Kerrigan announced his retirement as a player on July 29, 2022, signing a one-day contract with Washington to retire with the franchise. He rejoined Washington as a coaching intern during training camp before being officially named their assistant defensive line coach on September 5, 2022. Shortly before the announcement, Kerrigan was also inducted into Washington's Greatest Players list. On February 12, 2024, Kerrigan was promoted to the assistant linebackers coach and pass rush specialist under new head coach Dan Quinn. Following the 2025 season and the hiring of Daronte Jones as the team's new defensive coordinator, Kerrigan was not retained as part of the defensive staff and let go on January 31, 2026.

==NFL statistics==

Legend
|  | Led the league |
| Bold | Career high |

| Year | Team | Games |  | Tackles |  |  |  | Interceptions |  |  |  |  |  | Fumbles |  |
| GP | GS | Cmb | Solo | Ast | Sck | PD | Int | Yds | Avg | Lng | TD | FF | FR |
| 2011 | WAS | 16 | 16 | 64 | 42 | 22 | 7.5 | 4 | 1 | 9 | 9 | 9T | 1 | 4 | 0 |
| 2012 | WAS | 16 | 16 | 54 | 42 | 12 | 8.5 | 8 | 1 | 28 | 28 | 28T | 1 | 2 | 1 |
| 2013 | WAS | 16 | 16 | 66 | 47 | 19 | 8.5 | 3 | — | — | — | — | — | 4 | 0 |
| 2014 | WAS | 16 | 16 | 64 | 51 | 13 | 13.5 | 1 | — | — | — | — | — | 5 | 1 |
| 2015 | WAS | 16 | 16 | 42 | 33 | 9 | 9.5 | 3 | — | — | — | — | — | 2 | 0 |
| 2016 | WAS | 16 | 16 | 33 | 26 | 7 | 11 | 2 | — | — | — | — | — | 2 | 0 |
| 2017 | WAS | 16 | 16 | 46 | 34 | 12 | 13 | 1 | 1 | 24 | 24 | 24T | 1 | 3 | 0 |
| 2018 | WAS | 16 | 16 | 43 | 30 | 13 | 13 | 1 | — | — | — | — | — | 3 | 1 |
| 2019 | WAS | 12 | 12 | 25 | 16 | 9 | 5.5 | 1 | — | — | — | — | — | 1 | 0 |
| 2020 | WAS | 16 | 1 | 17 | 9 | 8 | 5.5 | 1 | — | — | — | — | — | 0 | 1 |
| 2021 | PHI | 16 | 2 | 3 | 3 | 0 | 0 | 0 | — | — | — | — | — | 0 | 0 |
| Career |  | 172 | 143 | 457 | 333 | 124 | 95.5 | 25 | 3 | 61 | 20.3 | 28 | 3 | 26 | 4 |

==Personal life==
Kerrigan's father, Brendan, played football at Ball State. His brother, Kyle, was a member of the DePauw University swim team. Kerrigan has two sisters, Kristina and Kaitlin, who played collegiate volleyball for the University of Indianapolis and Grace College, respectively. Kerrigan has a severe loss of hearing in his left ear, which was caused by an ear infection he suffered at the age of eight. Kerrigan and his wife, Jessica, have two daughters, Lincoln Georgie and Hayes Frankie.

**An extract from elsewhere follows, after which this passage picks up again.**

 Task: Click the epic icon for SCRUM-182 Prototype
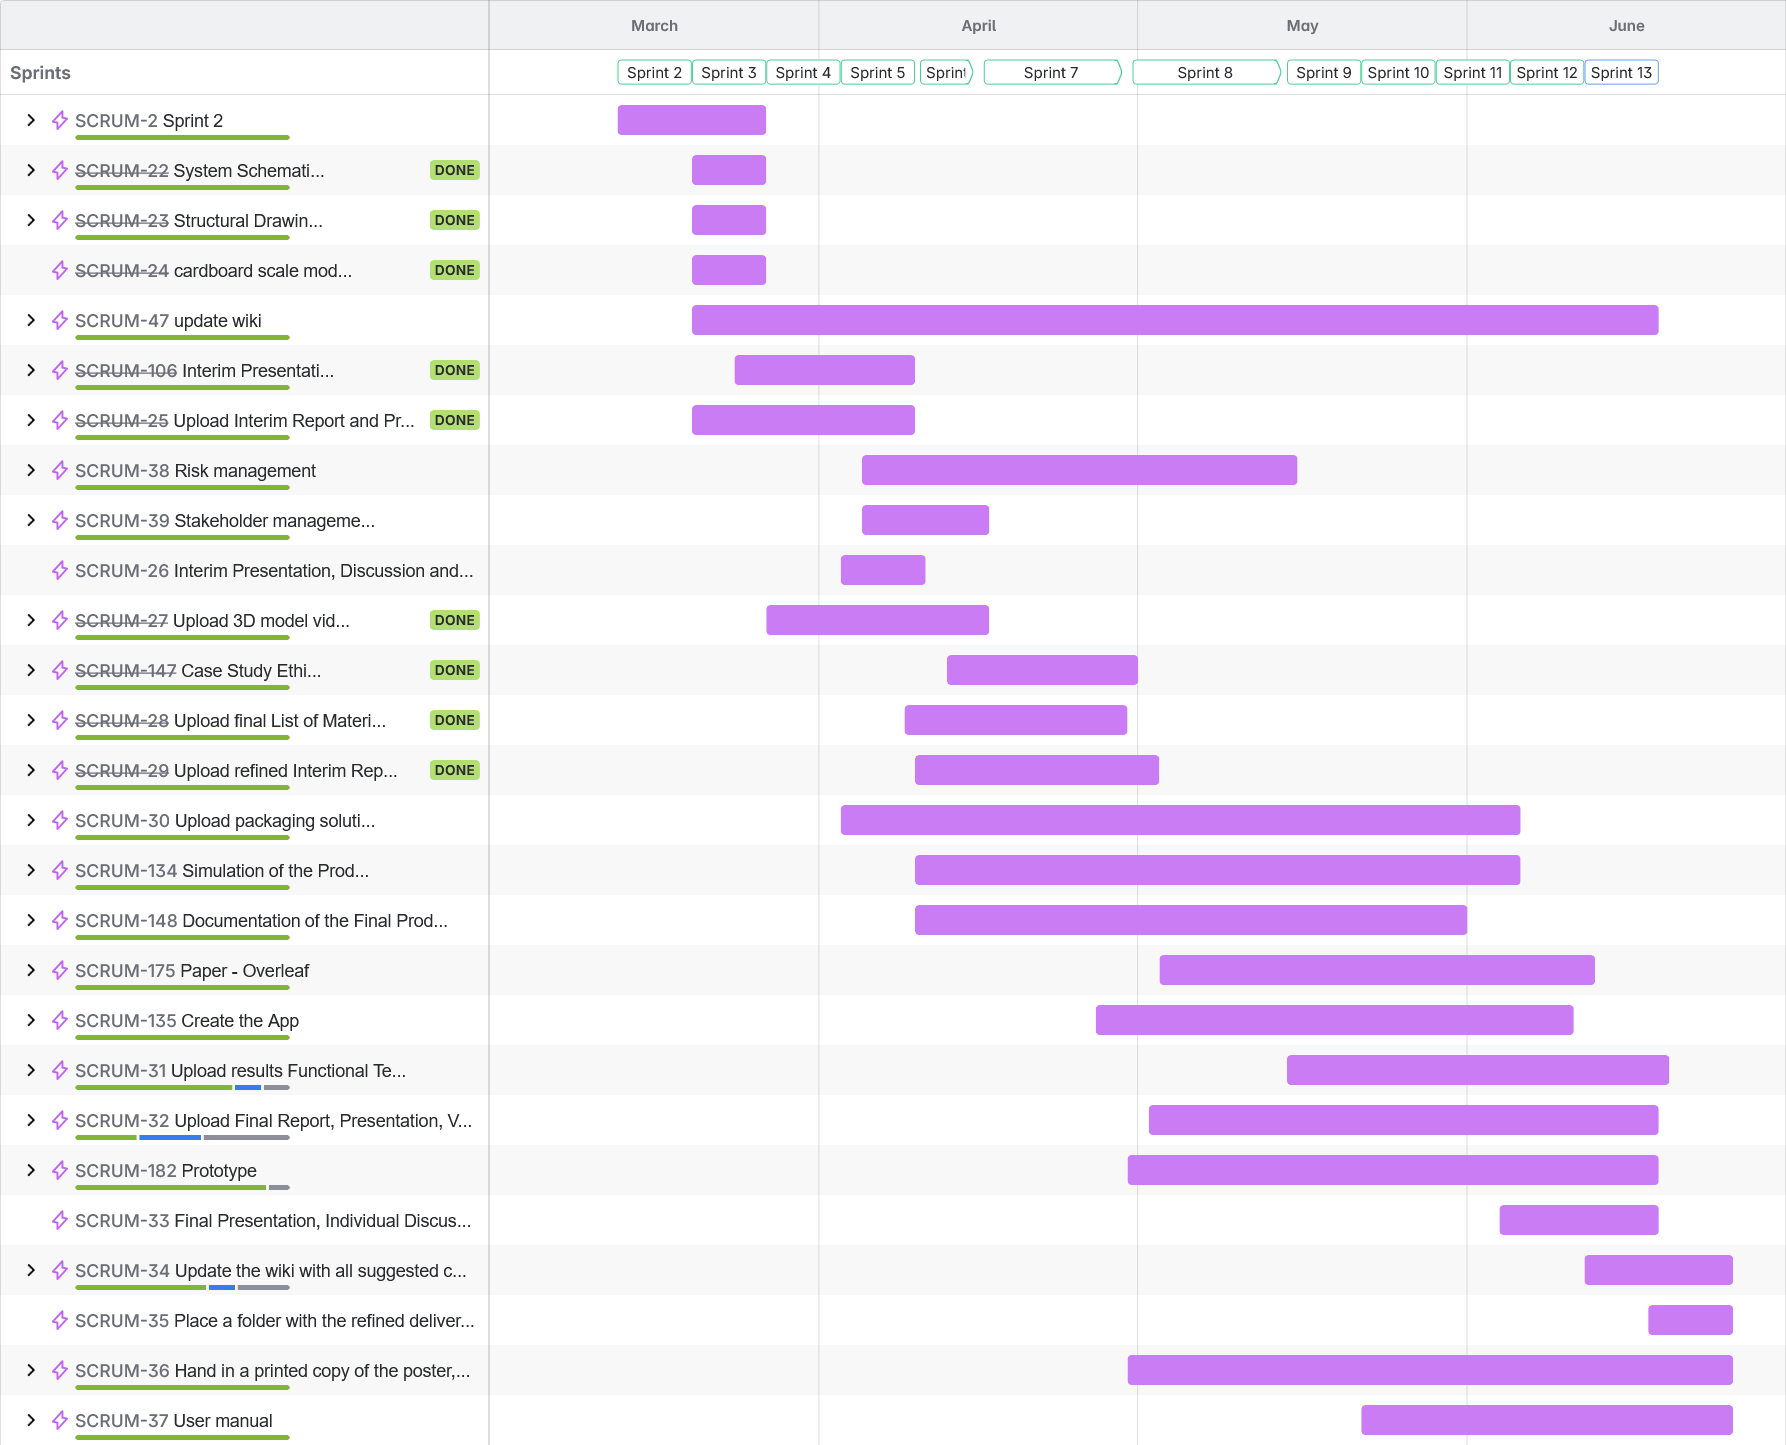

Kerrigan created a charitable foundation in 2013 to serve children in his community. He has appeared in several local car dealership commercials. Kerrigan appeared as NASA technician Garber in Sharknado 3: Oh Hell No! He was inducted into the Indiana Football Hall of Fame in 2023.